* _THE DATA_:
*****

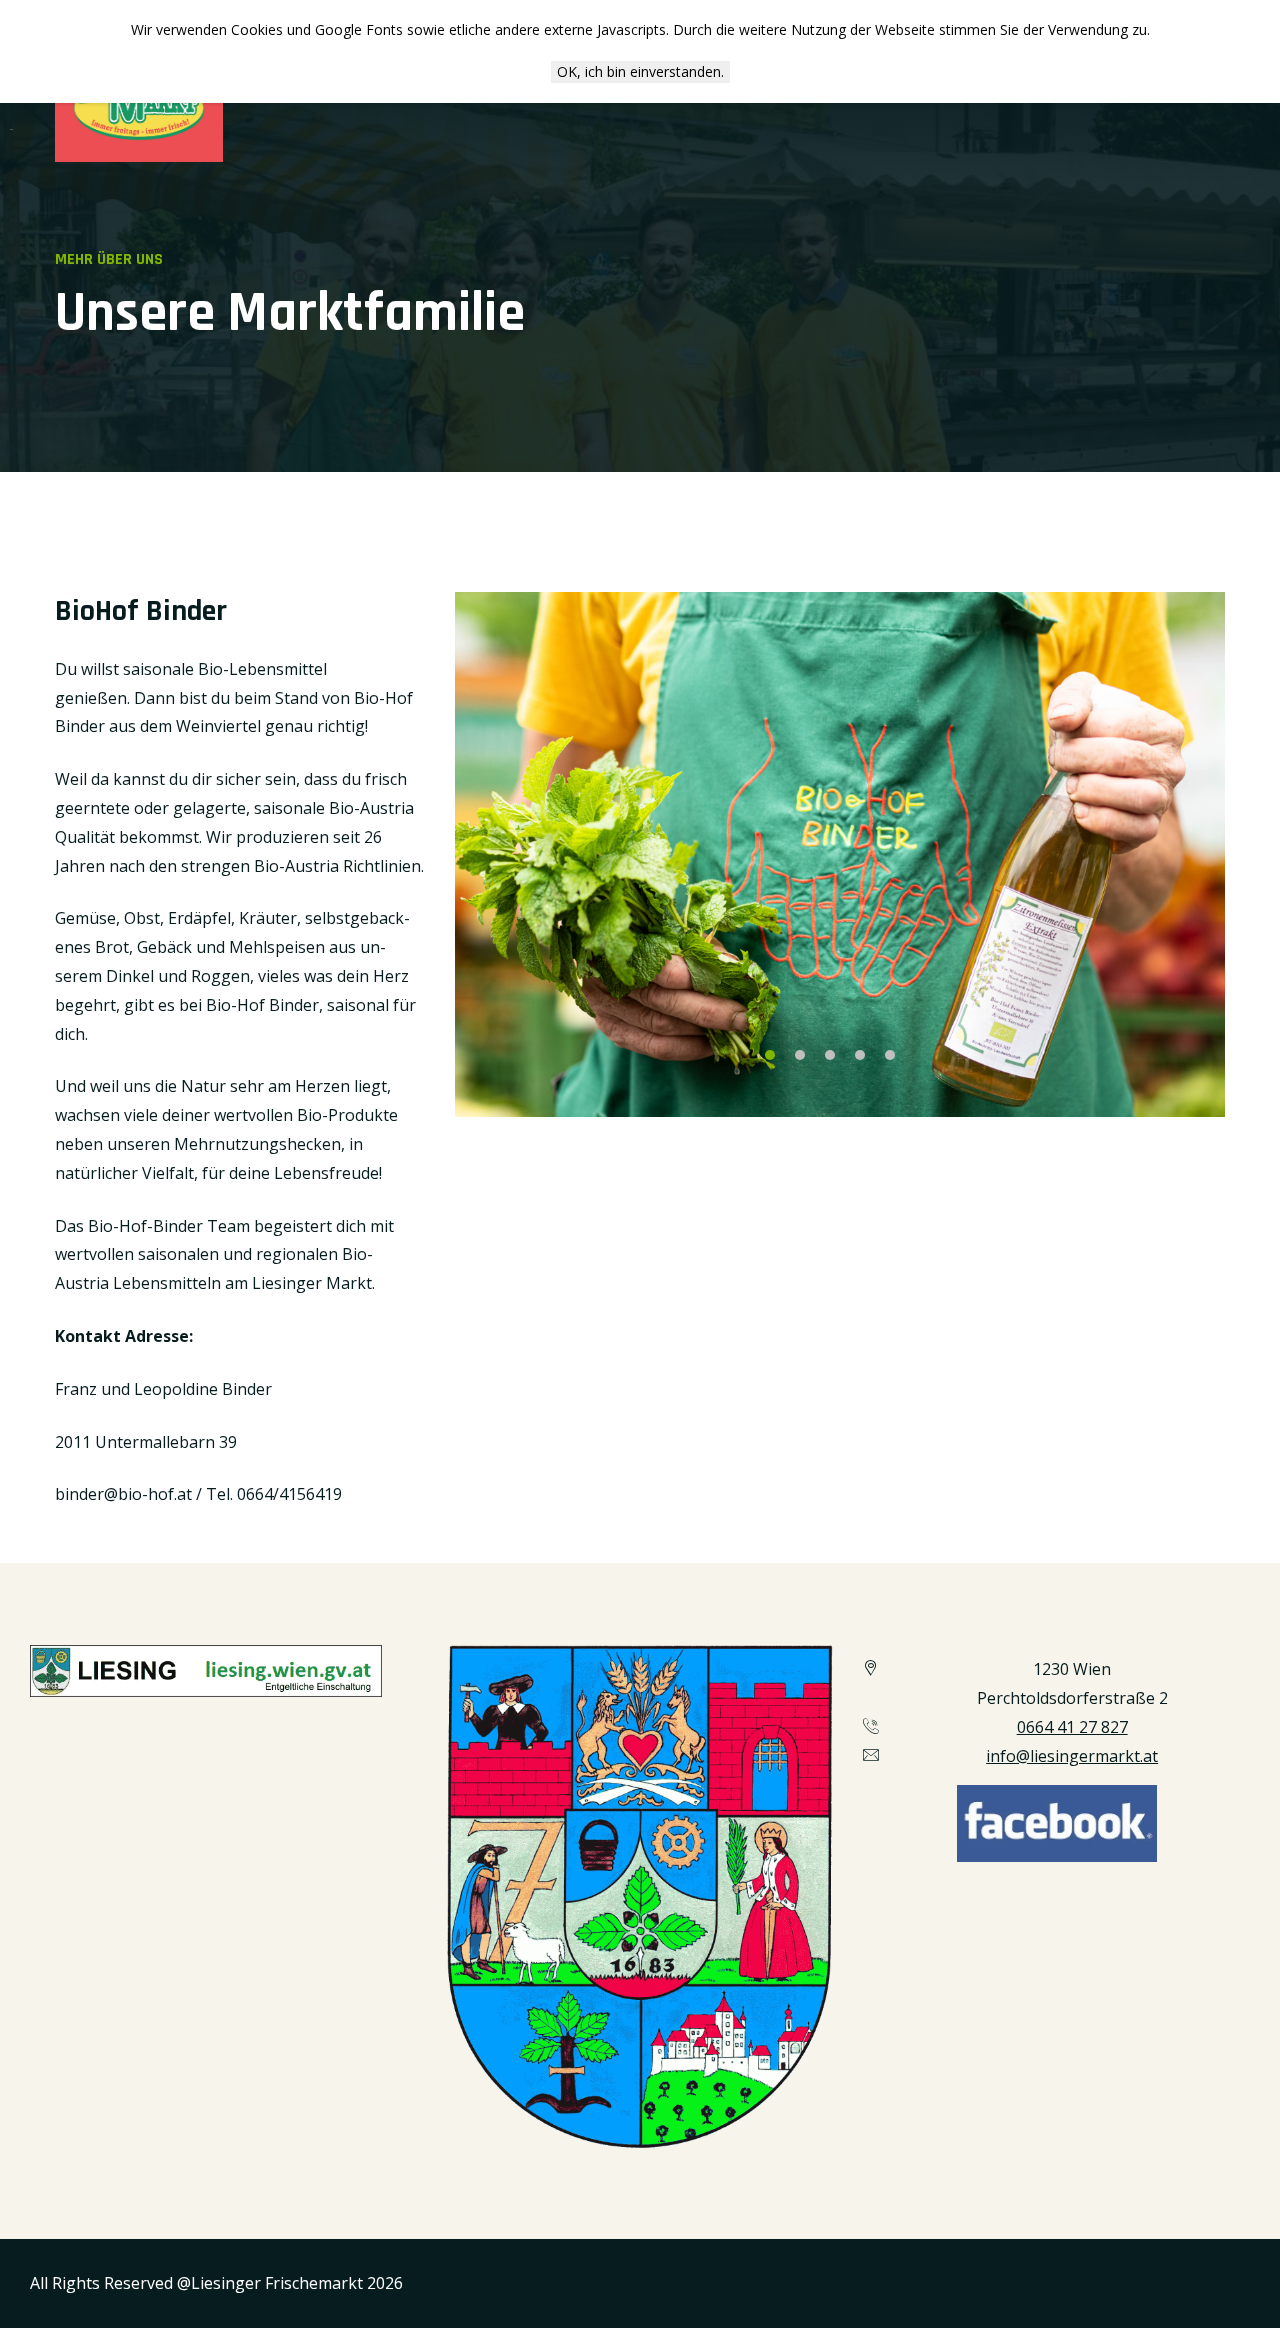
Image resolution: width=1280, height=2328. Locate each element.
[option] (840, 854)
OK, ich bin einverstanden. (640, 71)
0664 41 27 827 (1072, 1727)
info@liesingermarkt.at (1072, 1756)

*****

Give the material above again exactly as it stands, minus any images.

* _RESPONSE FOR THIS EXERCISE_:
Image resolution: width=1280, height=2328. Locate each element.
[option] (840, 854)
OK, ich bin einverstanden. (640, 71)
0664 41 27 827 (1072, 1727)
info@liesingermarkt.at (1072, 1756)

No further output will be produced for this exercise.